[Ppnews] How Many Secret Prisons Does Israel Have?

Political Prisoner News ppnews at freedomarchives.org
Mon May 18 10:57:00 EDT 2009


May 18, 2009

UN Watchdog Demands Answers

How Many Secret Prisons Does Israel Have?


The United Nation’s watchdog on torture has 
criticised Israel for refusing to allow 
inspections at a secret prison, dubbed by critics 
as “Israel’s Guantanamo Bay”, and demanded to 
know if more such clandestine detention camps are operating.

In a report published on Friday, the Committee 
Against Torture requested that Israel identify 
the location of the camp, officially referred to 
as “Facility 1391”, and allow access to the 
International Committee of the Red Cross.

Findings from Israeli human rights groups show 
that the prison has in the past been used to hold 
Arab and Muslim prisoners, including 
Palestinians, and that routine torture and 
physical abuse were carried out by interrogators.

**Requirements:**
- a) State whether each of the following agrees with the article on Israel's secret prisons, answering yes or no and quoting the words of the article that decide it: (i) the Committee Against Torture published its report on a Friday; (ii) critics have nicknamed the secret prison "Israel's Guantanamo Bay"; (iii) the committee asked Israel to grant access to the camp to the UN Human Rights Council.
- b) Write out word for word the passage of the article on Israel's secret prisons from "The United Nation’s" to "camps are operating.".

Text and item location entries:

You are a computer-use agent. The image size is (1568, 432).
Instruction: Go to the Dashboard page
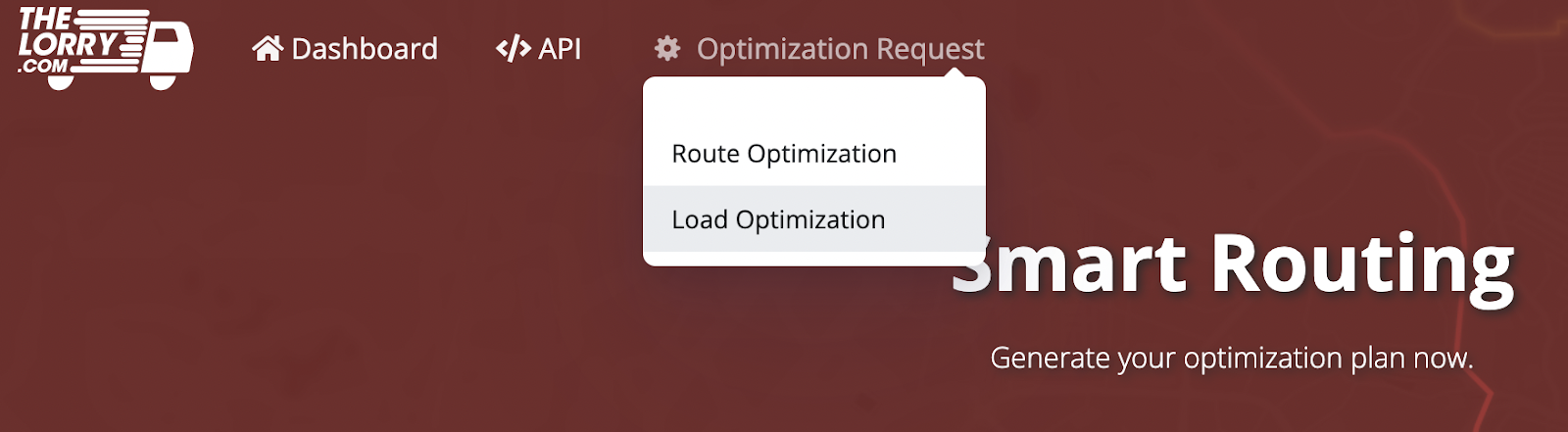364,48
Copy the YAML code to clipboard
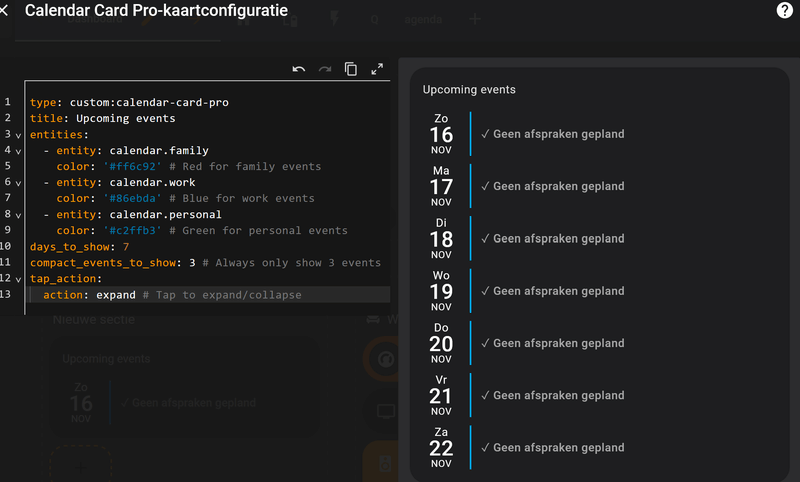Viewport: 800px width, 482px height. point(351,69)
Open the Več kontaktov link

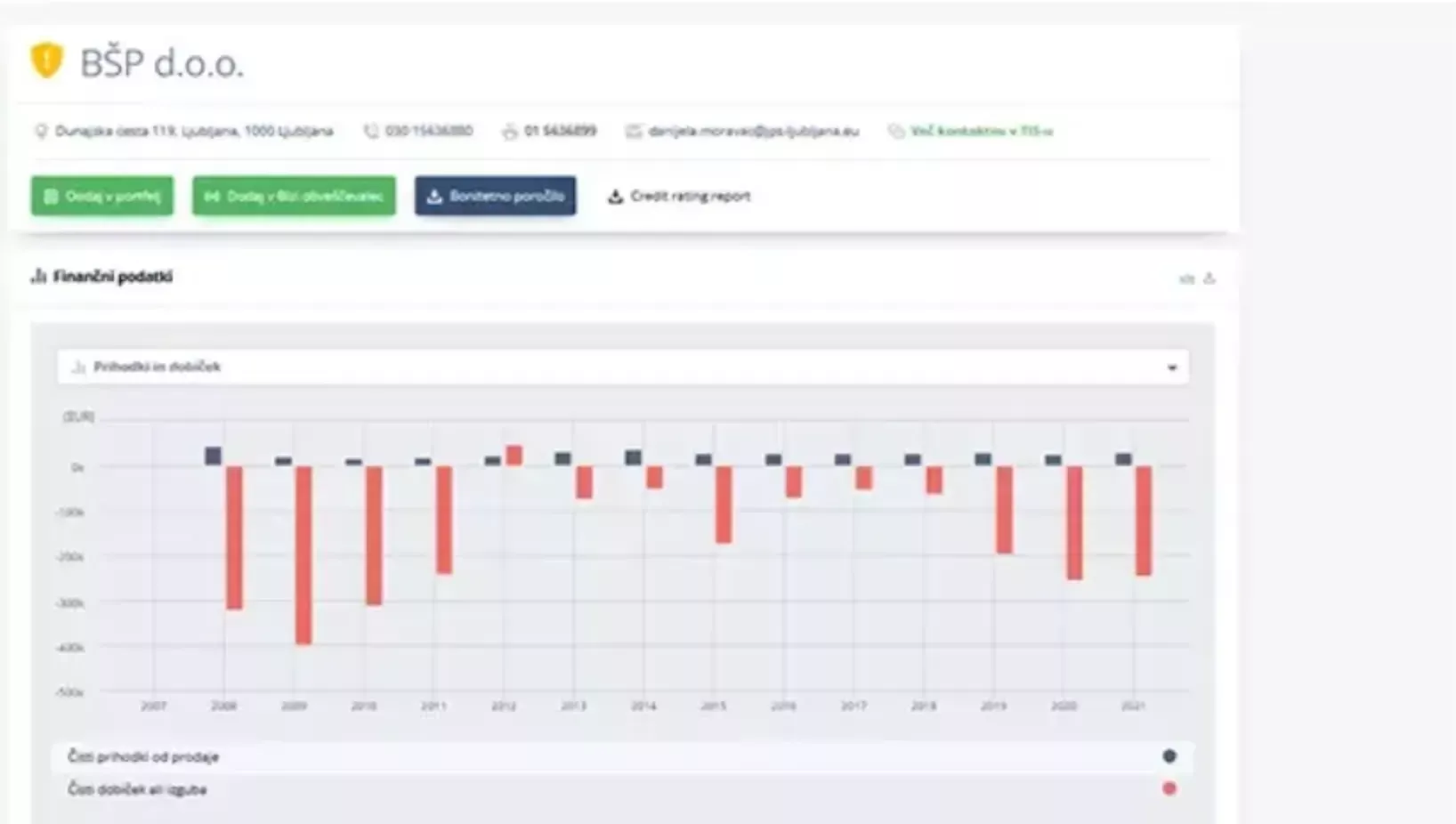981,132
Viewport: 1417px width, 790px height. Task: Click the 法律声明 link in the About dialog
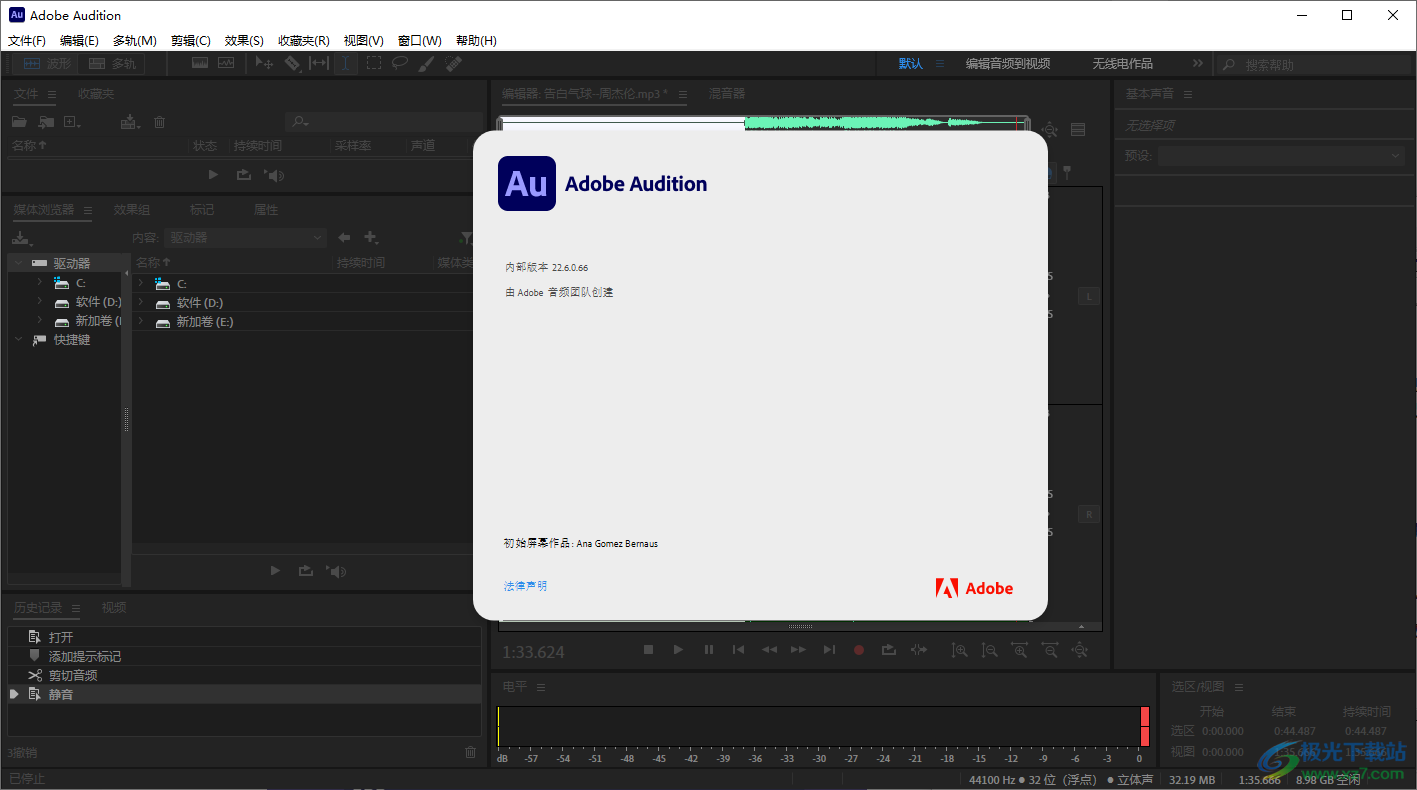(x=524, y=586)
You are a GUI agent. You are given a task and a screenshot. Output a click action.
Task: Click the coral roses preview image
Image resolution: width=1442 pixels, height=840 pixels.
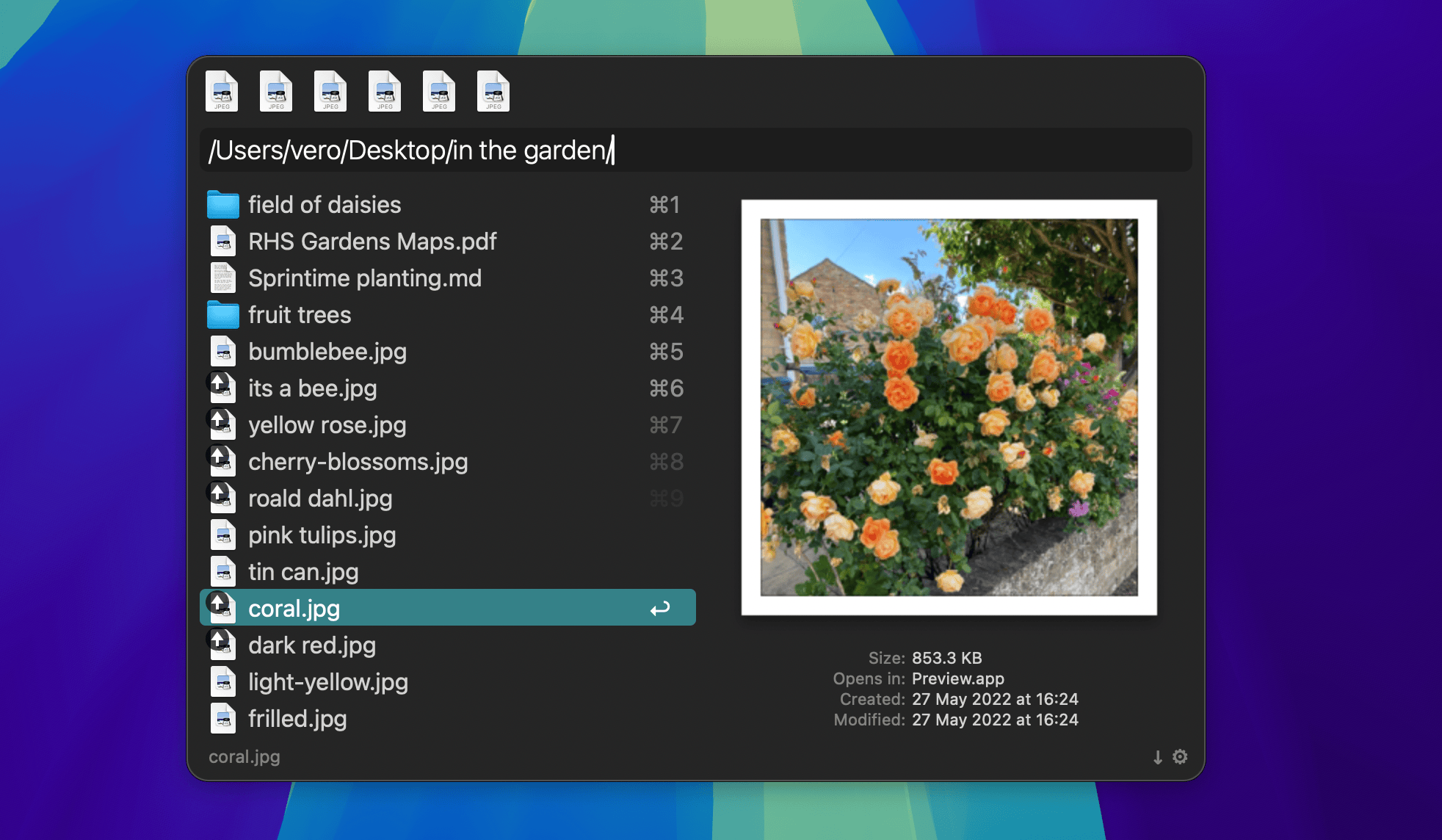[x=949, y=408]
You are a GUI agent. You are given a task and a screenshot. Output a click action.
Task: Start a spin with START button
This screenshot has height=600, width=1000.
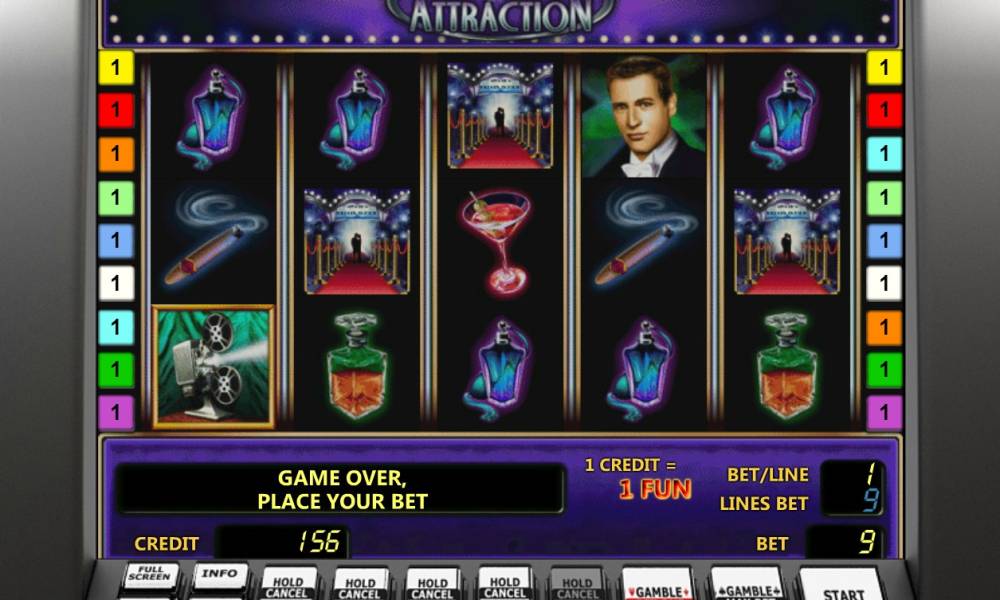(841, 587)
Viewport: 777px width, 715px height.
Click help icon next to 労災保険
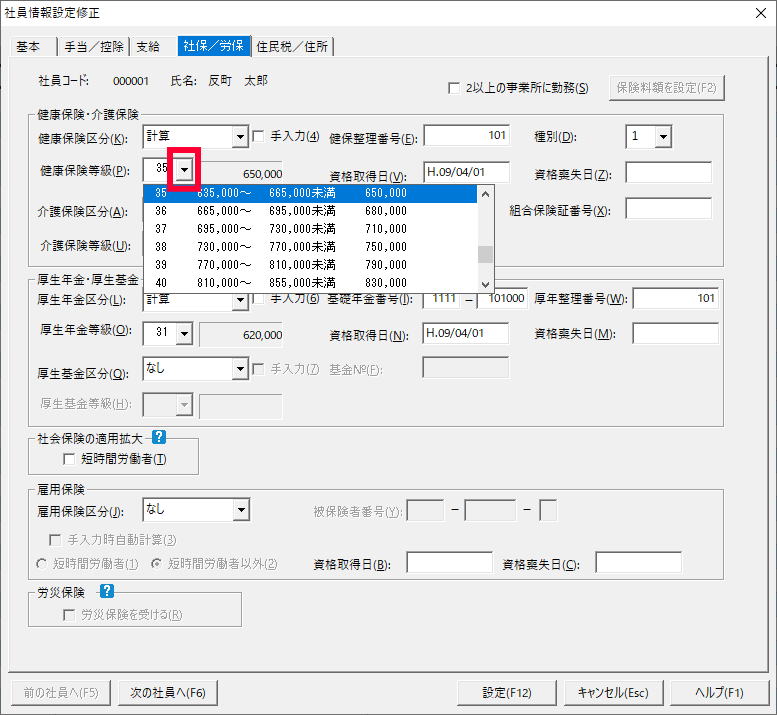pos(107,591)
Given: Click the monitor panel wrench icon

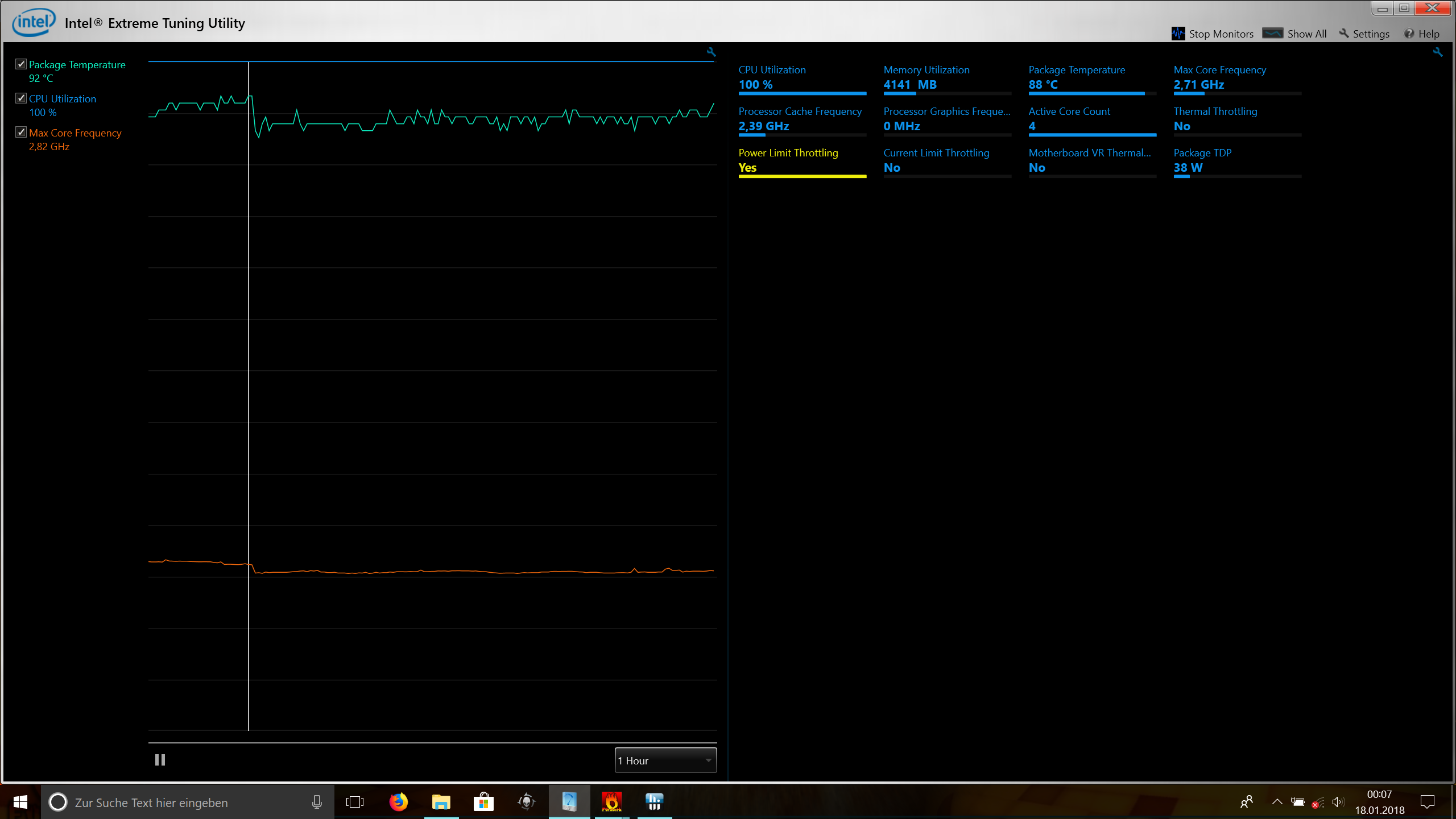Looking at the screenshot, I should point(1438,52).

**Task responses:**
- a)
(i) Yes: "In a report published on Friday, the Committee Against Torture requested"
(ii) Yes: "dubbed by critics as “Israel’s Guantanamo Bay”"
(iii) No: "allow access to the International Committee of the Red Cross"

- b)
The United Nation’s watchdog on torture has 
criticised Israel for refusing to allow 
inspections at a secret prison, dubbed by critics 
as “Israel’s Guantanamo Bay”, and demanded to 
know if more such clandestine detention camps are operating.